Ted Turner, the business magnate who founded CNN and Turner Broadcasting System, has died. He was 87.

Turner Enterprises announced the news, reporting the billionaire entrepreneur and noted environmentalist, who was previously married to actress Jane Fonda, died on Wednesday, May 6.

“Ted was an intensely involved and committed leader, intrepid, fearless and always willing to back a hunch and trust his own judgement,” CNN CEO Mark Thompson said in a statement. “He was and always will be the presiding spirit of CNN. Ted is the giant on whose shoulders we stand, and we will all take a moment today to recognize him and his impact on our lives and the world.”

Born Robert Edward Turner III on Nov. 19, 1938, in Cincinnati, Turner moved at the age of 9 to Savannah, Ga., where his father ran a billboard advertising company. Following his father's death in 1963, Turner took over the family business, Turner Advertising. In 1970, he entered the TV business through the acquisition of the struggling Atlanta-based station UHF.

Turner invented the "superstation" in 1975, which used a satellite to broadcast the TV channel that went on to become Turner Broadcasting System, or TBS. The following year, Turner continued to flex his business muscles by buying the Atlanta Braves so he could broadcast the Major League Baseball team's games on his station.

His most notable achievement was the creation of CNN, the first 24-hour news network, in 1980. The success of CNN — which counted an audience of 165 million households around the world going into the 21st century — saw Turner Broadcasting expanding into other businesses including CNN Headline News, CNN International, TNT, Cartoon Network and Turner Classic Movies.
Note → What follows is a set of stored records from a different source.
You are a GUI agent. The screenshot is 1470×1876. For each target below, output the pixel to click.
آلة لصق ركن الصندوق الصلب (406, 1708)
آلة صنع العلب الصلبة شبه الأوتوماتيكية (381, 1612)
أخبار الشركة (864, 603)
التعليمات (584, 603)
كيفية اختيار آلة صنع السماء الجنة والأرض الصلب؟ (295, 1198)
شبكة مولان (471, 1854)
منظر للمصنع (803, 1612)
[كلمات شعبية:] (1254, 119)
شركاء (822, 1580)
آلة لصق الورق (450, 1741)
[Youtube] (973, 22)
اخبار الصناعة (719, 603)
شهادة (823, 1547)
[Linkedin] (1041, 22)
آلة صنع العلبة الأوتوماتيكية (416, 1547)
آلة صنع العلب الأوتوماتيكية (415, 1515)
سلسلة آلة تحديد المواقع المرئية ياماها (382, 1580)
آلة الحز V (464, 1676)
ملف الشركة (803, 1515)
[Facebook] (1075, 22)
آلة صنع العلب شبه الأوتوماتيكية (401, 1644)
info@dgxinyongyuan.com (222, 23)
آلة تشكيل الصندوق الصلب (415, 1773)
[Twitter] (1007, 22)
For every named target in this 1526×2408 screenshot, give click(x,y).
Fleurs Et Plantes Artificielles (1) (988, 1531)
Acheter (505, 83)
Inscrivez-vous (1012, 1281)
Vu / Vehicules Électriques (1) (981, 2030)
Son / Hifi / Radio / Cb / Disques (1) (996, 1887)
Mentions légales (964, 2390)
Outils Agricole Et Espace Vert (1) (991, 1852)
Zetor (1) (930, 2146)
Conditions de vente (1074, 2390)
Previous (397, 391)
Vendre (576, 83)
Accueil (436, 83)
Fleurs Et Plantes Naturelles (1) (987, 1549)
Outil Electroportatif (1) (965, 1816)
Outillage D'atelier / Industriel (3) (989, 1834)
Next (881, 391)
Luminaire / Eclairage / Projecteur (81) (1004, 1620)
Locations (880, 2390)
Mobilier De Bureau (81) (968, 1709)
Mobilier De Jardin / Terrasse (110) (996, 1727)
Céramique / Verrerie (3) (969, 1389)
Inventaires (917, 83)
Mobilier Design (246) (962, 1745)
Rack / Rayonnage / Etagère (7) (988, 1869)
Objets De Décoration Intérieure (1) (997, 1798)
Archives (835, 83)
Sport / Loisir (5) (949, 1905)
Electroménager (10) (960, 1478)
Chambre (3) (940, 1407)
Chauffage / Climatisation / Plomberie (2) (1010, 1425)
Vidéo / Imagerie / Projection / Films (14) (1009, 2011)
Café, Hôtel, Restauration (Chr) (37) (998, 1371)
Ted Turner is honored with the Film Independent Humanitarian Award in 2014
Credit: Frazer Harrison/WireImage

Turner sold Turner Broadcasting to Time Warner in 1996 for $7.3 billion in stock (Time Warner would go on to buy AOL in 2001). He served as vice chairman of the company until 2003 and resigned from the board in 2006.

In addition to his business venture successes, Turner was also a recognized philanthropist and the chairman of the Turner Foundation, which he founded in 1990 to support environmental causes. That same year, he collaborated on the launch of the animated series Captain Planet and the Planeteers to promote teen environmental activism.

He pledged to donate $1 billion to the United Nations in 1997, and the following year created the United Nations Foundation, which aims to promote a more just world. He then founded the Nuclear Threat Initiative in 2001 to protect the globe from nuclear weapons.

His daughter Laura Turner Seydel called her father a "real-life Captain Planet" in an interview with PEOPLE in 2021. She followed in his footsteps with a series of organizations and initiatives aimed at benefiting the planet.

Captain Planet, Jimmy Carter and Ted Turner attend the Captain Planet Foundation's 2012 benefit gala in Atlanta
Credit: Ben Rose/Getty

Turner was also known as a yachtsman. He piloted his yacht Courageous to win the 1977 America's Cup and was inducted into the America's Cup Hall of Fame in 1993.

He was the third-largest individual landowner in America, with more than 2 million acres of property, according to the 2025 Land Report 100. He owned 45,000 bison on 14 ranches in Colorado, Kansas, Montana, Nebraska, New Mexico and South Dakota. He had three ranches in Argentina as well.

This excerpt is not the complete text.